• [Your instructions]
Please say which router the forum post on supporting the Katie Jig for freehand routing names for the pattern bit.
++++ Extracted text
# Support for Katie Jig Freehand Routing



## taxque (Jun 30, 2009)

That Bob is purty darn smart!

I did my second box with the Katie Jig on the table. It took 13 minutes even with changing the bits out in the table.

You are spot on with the table suggestion as my second box was near perfect. (Tear out was slight problem but I know how to fix that)

Support is a problem (at for me it is) when using the KJ freehand. 

My creative vibes kicked in. I made the support to attach to the KJ to solve the issue. It can easily be moved from side to side since it has thru slots.

I plan to make a sturdier one out of Delrin (I may just glue a stiffener to outside edge of this one) , though I did not get any deflection during use. 

I plan to use thumb knobs in the future to attach the support but extra socket screws was the only thing I have on hand. 

I also show the support arm I use to support my KJ. I borrowed the idea from John Lucus (Real Woodworking Pioneer) of "Woodshop Demos" on making it foldable. 

I added an adjustable height leg so I can use on any of my benches plus
I plan on attaching it to my Jaw horse and using the KJ outside on the porch where Dust is not as big an issue. 

I was able to make a box with the same dimensions as the previous two in less than 6 minutes. I use my FS 1010 router for the dovetail bit and my DW621 for the pattern bit. 

I also used spacers between the forks this time around - I did not do that with the first freehand box.

In the shot where I show the set up for during the slot - you can see the router table I have been building for 10 years - I still have the cabinet to do but I use the table frequently. As opposed to a regular staight cutter for the slot - a screw slot bit would leave the attachment arms stronger.
++++++++
++++ Provided material
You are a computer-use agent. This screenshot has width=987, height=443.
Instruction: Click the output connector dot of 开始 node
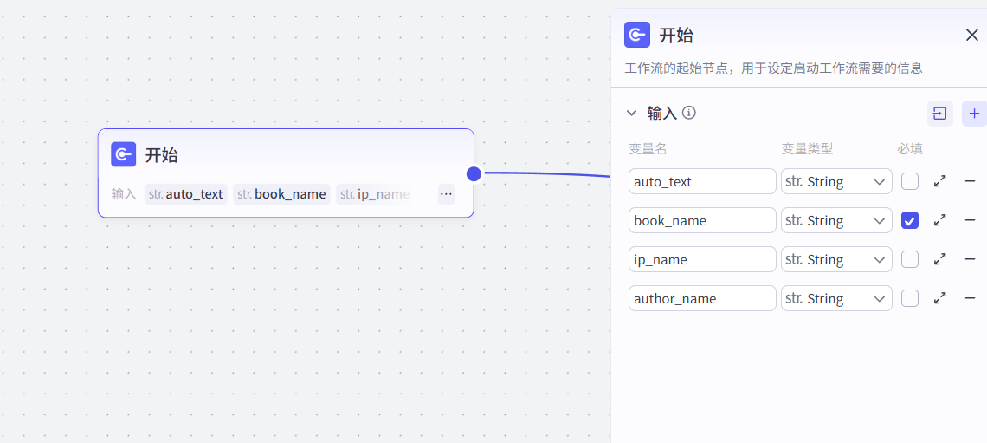(x=474, y=173)
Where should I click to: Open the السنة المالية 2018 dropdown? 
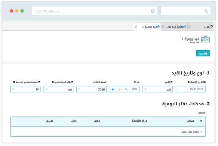(91, 89)
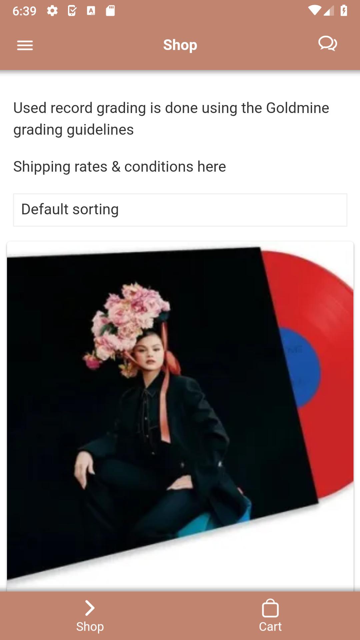
Task: Tap the battery charging status icon
Action: coord(344,11)
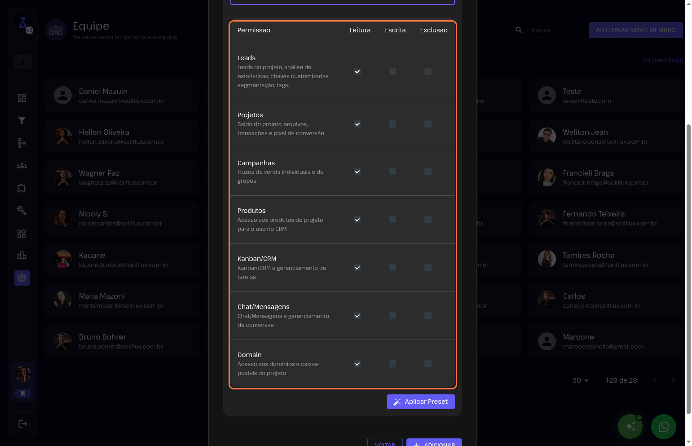Click the page vertical scrollbar

pyautogui.click(x=688, y=269)
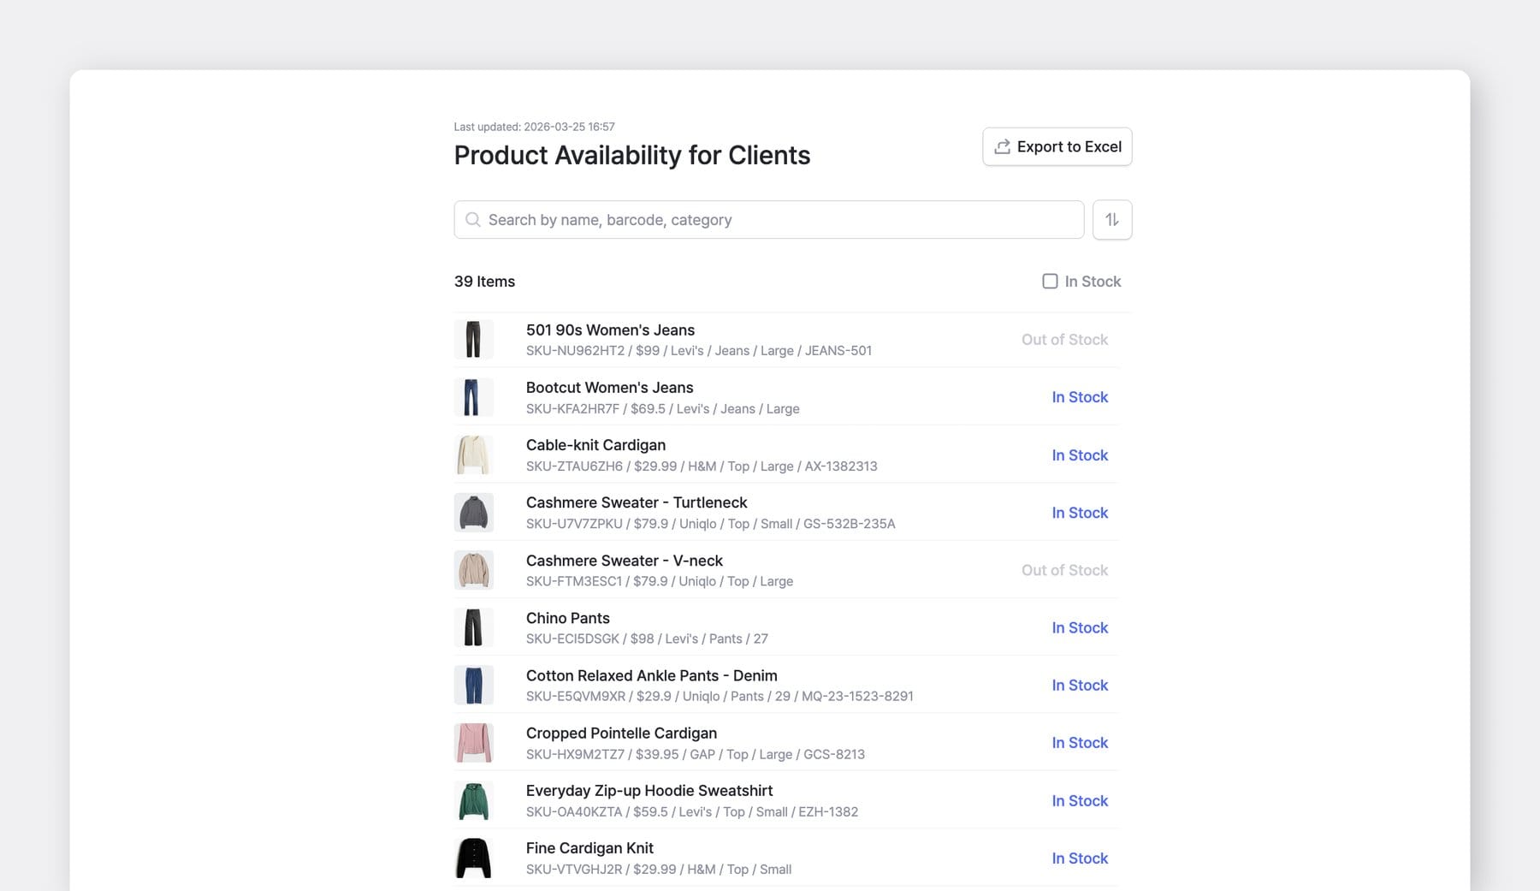1540x891 pixels.
Task: Select the 39 Items count label
Action: (x=484, y=281)
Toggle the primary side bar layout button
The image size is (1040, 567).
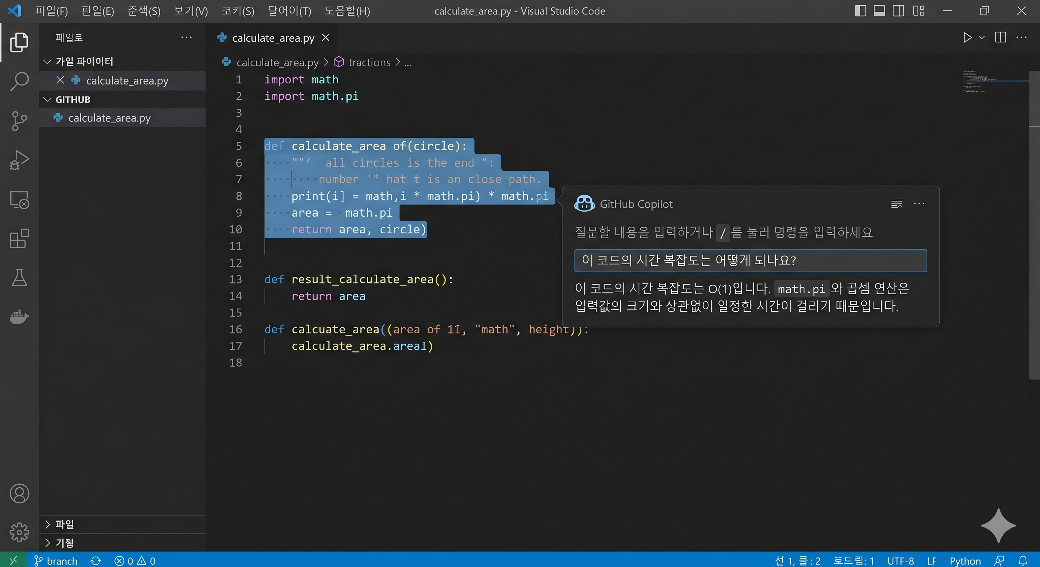(x=860, y=11)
++++++++
• [Result of the exercise]
The DW621.